As the NRA’s David Keene notes, a lot of people do use modern sporting rifles for target shooting and in marksmanship competitions. But the guns also appeal to another demographic that doesn’t get nearly as much press—paranoid survivalists who worry about having to fend off thieves and trespassers in the event of disaster. Online shooting message boards are rife with references to potential “SHTF scenarios,” where SHTF stands for “shit hits the fan”—governmental collapse, societal breakdown. (Adam Lanza’s mother, Nancy Lanza, has been described as “a gun-hoarding survivalist who was stockpiling weapons in preparation for an economic collapse.”) An article on ar15.com titled “The Ideal Rifle” notes that “the threats from crime, terrorism, natural disaster, and weapons of mass destruction are real. If something were to happen today, you would need to have made a decision about the rifle you would select and be prepared for such an event. So the need to select a ‘survival’ rifle is real. Selecting a single ‘ideal rifle’ is not easy. The AR-15 series of rifles comes out ahead when compared to everything else.” Depending on where you live, it’s perfectly legal to stockpile weapons to use in the event of Armageddon. But that’s a far different argument than the ones firearms advocates have been using since the Newtown shootings.

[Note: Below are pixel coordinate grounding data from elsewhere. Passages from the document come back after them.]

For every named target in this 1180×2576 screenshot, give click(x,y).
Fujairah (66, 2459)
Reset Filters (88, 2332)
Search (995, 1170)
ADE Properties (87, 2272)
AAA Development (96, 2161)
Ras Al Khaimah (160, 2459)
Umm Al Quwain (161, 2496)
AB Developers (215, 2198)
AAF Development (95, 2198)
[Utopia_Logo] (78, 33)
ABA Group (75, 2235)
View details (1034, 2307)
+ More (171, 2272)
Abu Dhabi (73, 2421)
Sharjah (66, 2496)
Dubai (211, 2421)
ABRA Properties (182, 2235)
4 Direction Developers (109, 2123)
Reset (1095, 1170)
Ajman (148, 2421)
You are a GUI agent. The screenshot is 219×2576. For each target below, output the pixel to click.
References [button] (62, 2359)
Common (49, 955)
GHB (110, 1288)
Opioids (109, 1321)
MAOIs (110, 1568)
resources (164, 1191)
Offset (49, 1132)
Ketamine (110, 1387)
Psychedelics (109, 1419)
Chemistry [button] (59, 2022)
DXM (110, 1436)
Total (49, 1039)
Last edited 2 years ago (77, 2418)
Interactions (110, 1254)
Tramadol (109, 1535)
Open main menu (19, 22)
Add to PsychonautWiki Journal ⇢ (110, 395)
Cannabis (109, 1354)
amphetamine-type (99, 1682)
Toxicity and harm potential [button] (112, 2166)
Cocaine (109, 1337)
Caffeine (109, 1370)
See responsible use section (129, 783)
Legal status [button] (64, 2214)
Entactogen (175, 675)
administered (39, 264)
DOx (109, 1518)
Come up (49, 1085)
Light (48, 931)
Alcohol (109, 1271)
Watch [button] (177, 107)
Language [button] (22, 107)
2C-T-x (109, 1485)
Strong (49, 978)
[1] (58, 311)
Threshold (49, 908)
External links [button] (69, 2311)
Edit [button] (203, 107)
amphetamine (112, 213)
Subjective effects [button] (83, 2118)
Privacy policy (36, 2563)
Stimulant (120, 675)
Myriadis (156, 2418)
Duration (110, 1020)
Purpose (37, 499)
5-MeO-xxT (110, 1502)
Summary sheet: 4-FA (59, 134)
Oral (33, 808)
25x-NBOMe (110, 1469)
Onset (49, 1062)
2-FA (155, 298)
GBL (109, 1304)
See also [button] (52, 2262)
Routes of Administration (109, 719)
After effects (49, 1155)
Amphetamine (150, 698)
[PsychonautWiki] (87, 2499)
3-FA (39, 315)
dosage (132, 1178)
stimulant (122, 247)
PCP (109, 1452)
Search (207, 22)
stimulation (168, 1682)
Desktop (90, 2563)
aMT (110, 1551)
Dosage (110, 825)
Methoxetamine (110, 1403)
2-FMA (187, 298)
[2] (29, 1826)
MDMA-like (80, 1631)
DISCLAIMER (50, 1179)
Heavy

As I said, I generally think of myself as a Second Amendment supporter, and a month ago, I would’ve probably agreed with the NRA’s position. But the Newtown shooting caused me to re-examine my stance—as is, I think, fitting—and to question some of the rhetoric advocates use to defend weapons like this. In his piece at Human Events, Keene ridiculed the notion that AR-15-style rifles ought to be banned just because “a half dozen [AR-15s] out of more than three million have been misused after illegally falling into the hands of crazed killers.” But the AR-15 is very good at one thing: engaging the enemy at a rapid rate of fire. When someone like Adam Lanza uses it to take out 26 people in a matter of minutes, he’s committing a crime, but he isn’t misusing the rifle. That’s exactly what it was engineered to do.